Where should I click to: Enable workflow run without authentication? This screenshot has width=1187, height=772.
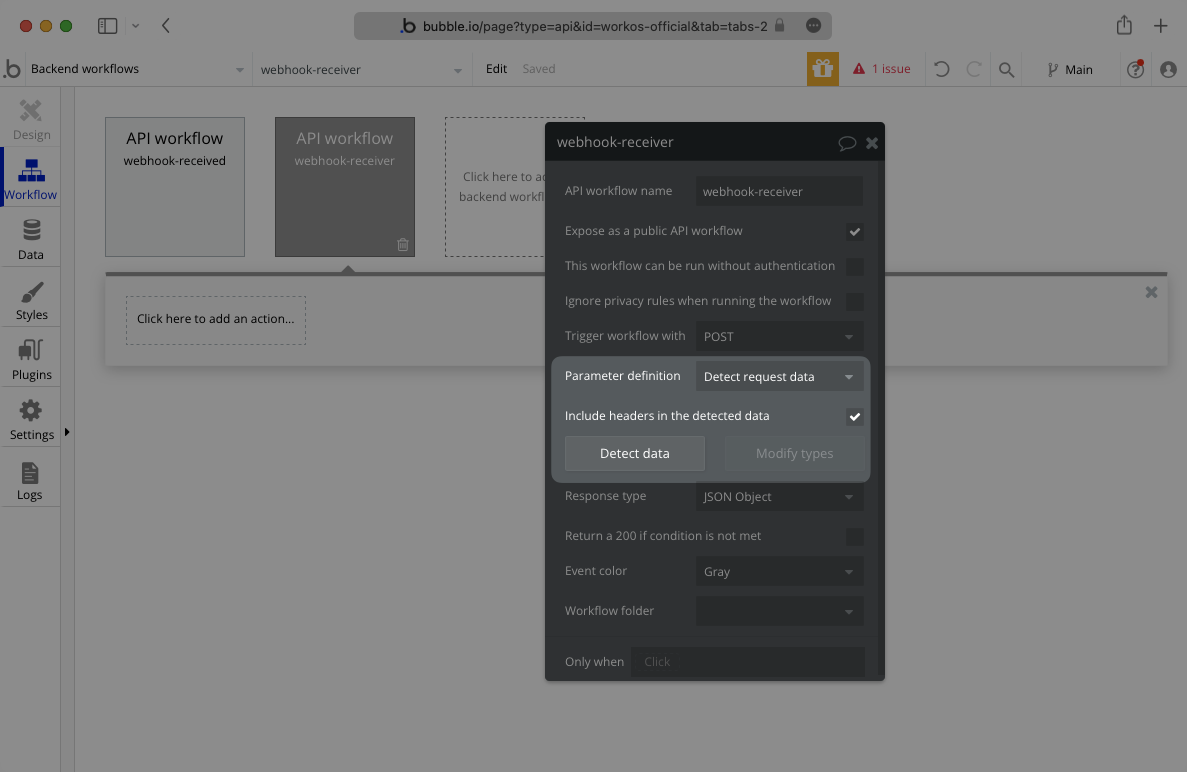(855, 266)
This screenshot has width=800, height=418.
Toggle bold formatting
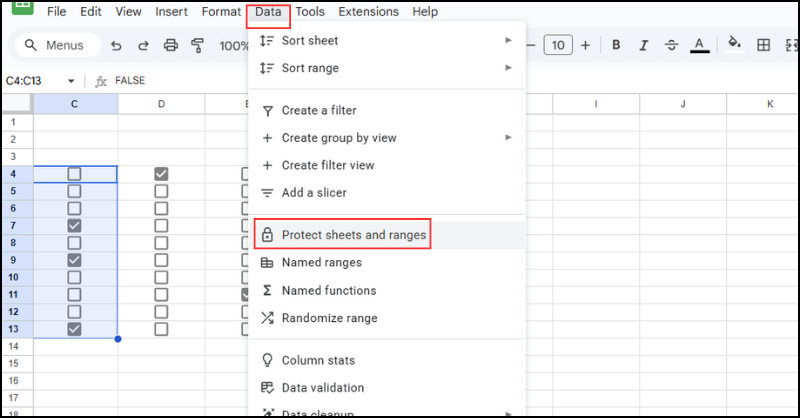(615, 45)
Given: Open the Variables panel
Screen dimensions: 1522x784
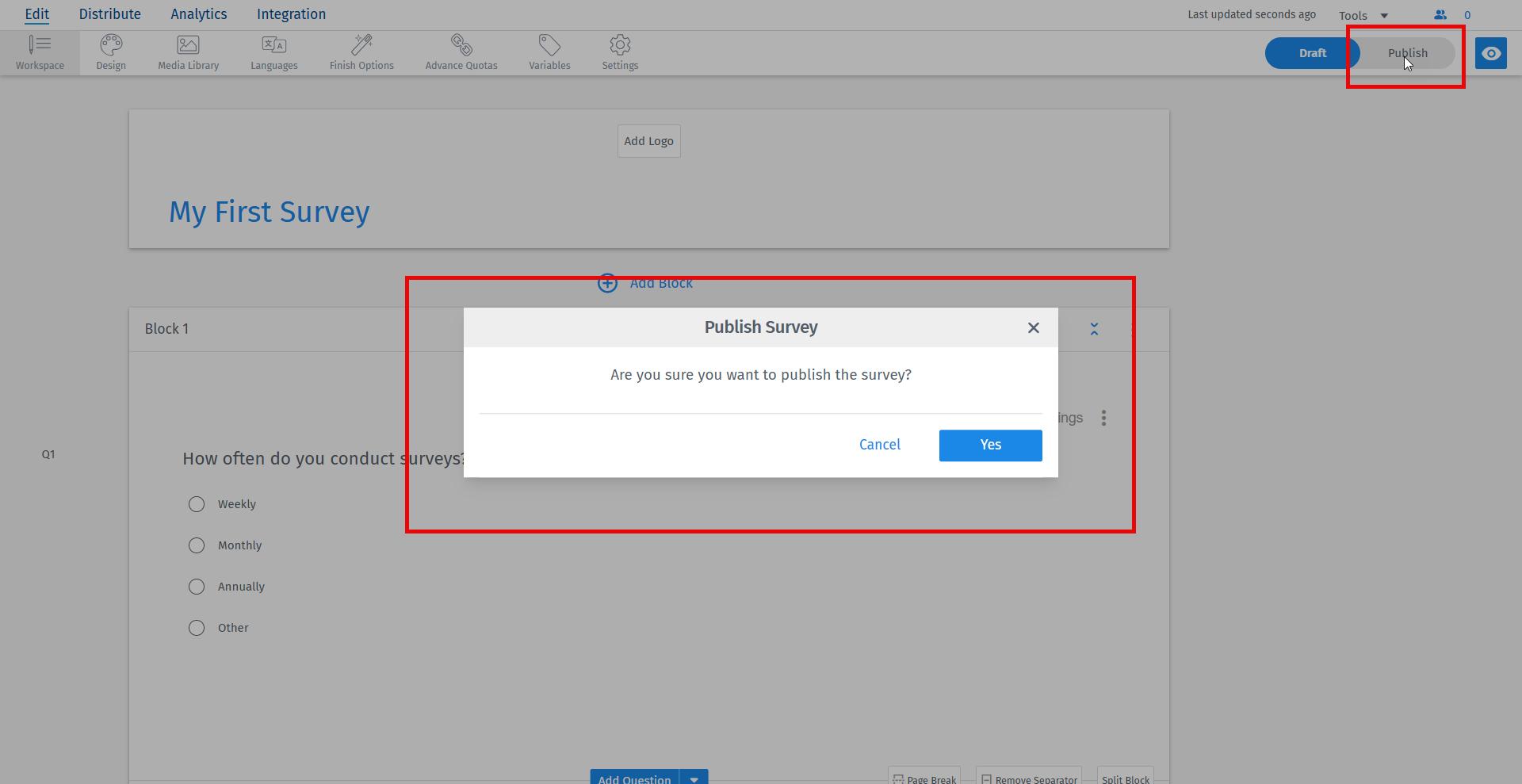Looking at the screenshot, I should click(549, 52).
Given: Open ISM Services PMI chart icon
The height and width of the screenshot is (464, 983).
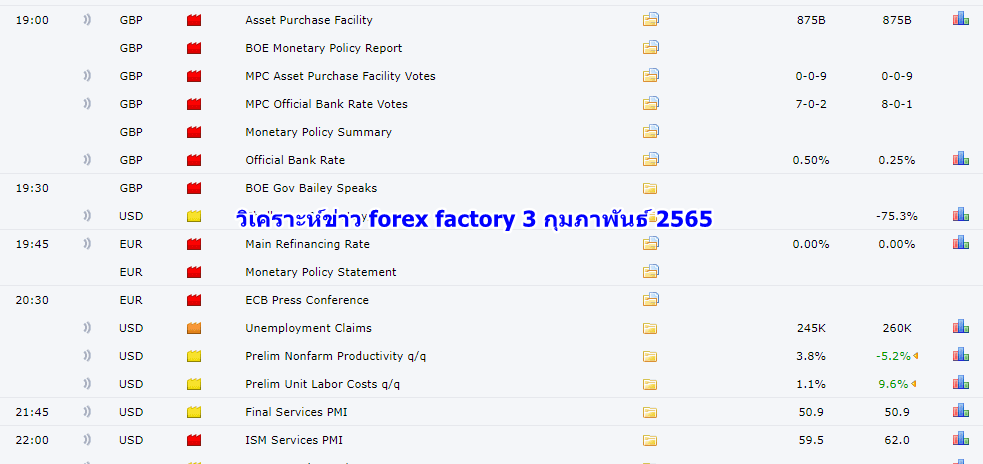Looking at the screenshot, I should click(x=960, y=439).
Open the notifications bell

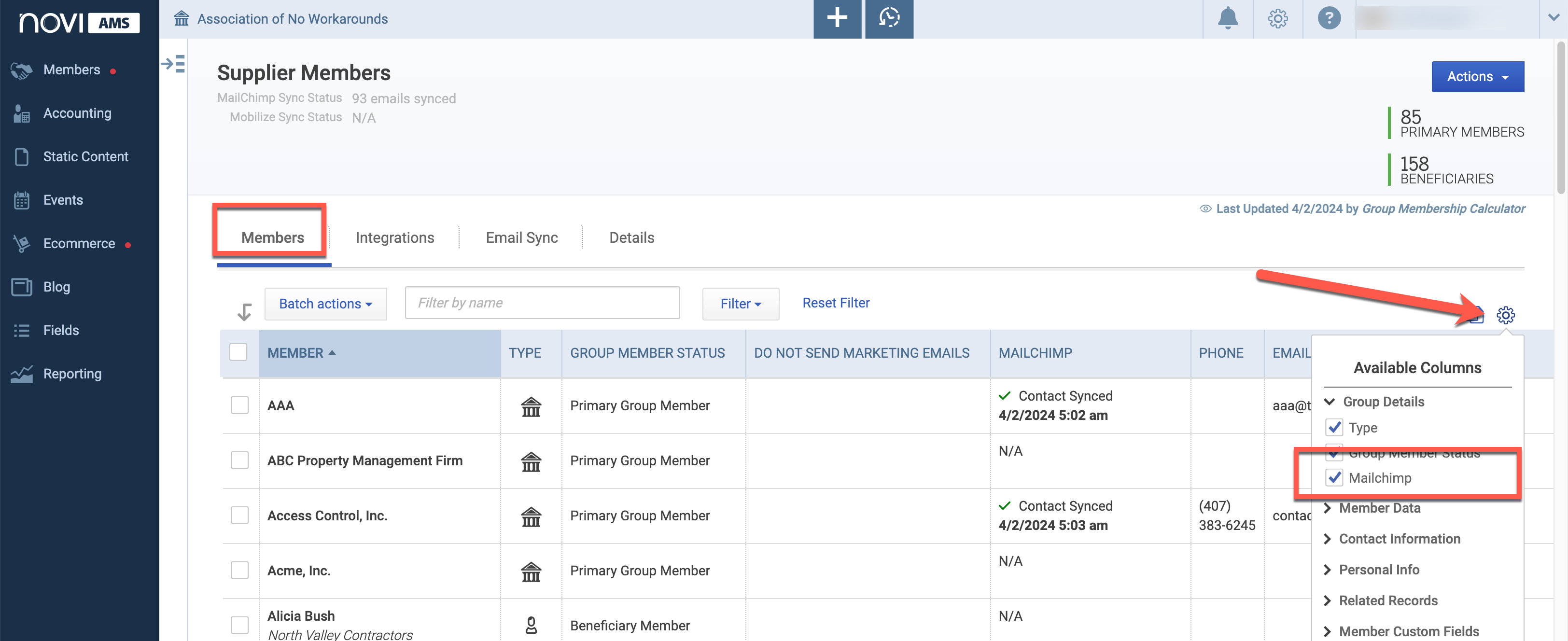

◆ INSTRUCTIONS FOR THE TASK ◆
Please list every line of the data above as a numbered list, skipping blank lines and leaving the pictures out.

◆ OUTPUT ◆
1. Where should I click to: Enable workflow run without authentication? This screenshot has width=1187, height=772.
2. (855, 266)
3. This screenshot has width=800, height=418.
4. Toggle bold formatting
5. (615, 45)
6. Given: Open the Variables panel
7. Screen dimensions: 1522x784
8. Looking at the screenshot, I should click(549, 52).
9. Given: Open ISM Services PMI chart icon
10. The height and width of the screenshot is (464, 983).
11. Looking at the screenshot, I should click(x=960, y=439).
12. Open the notifications bell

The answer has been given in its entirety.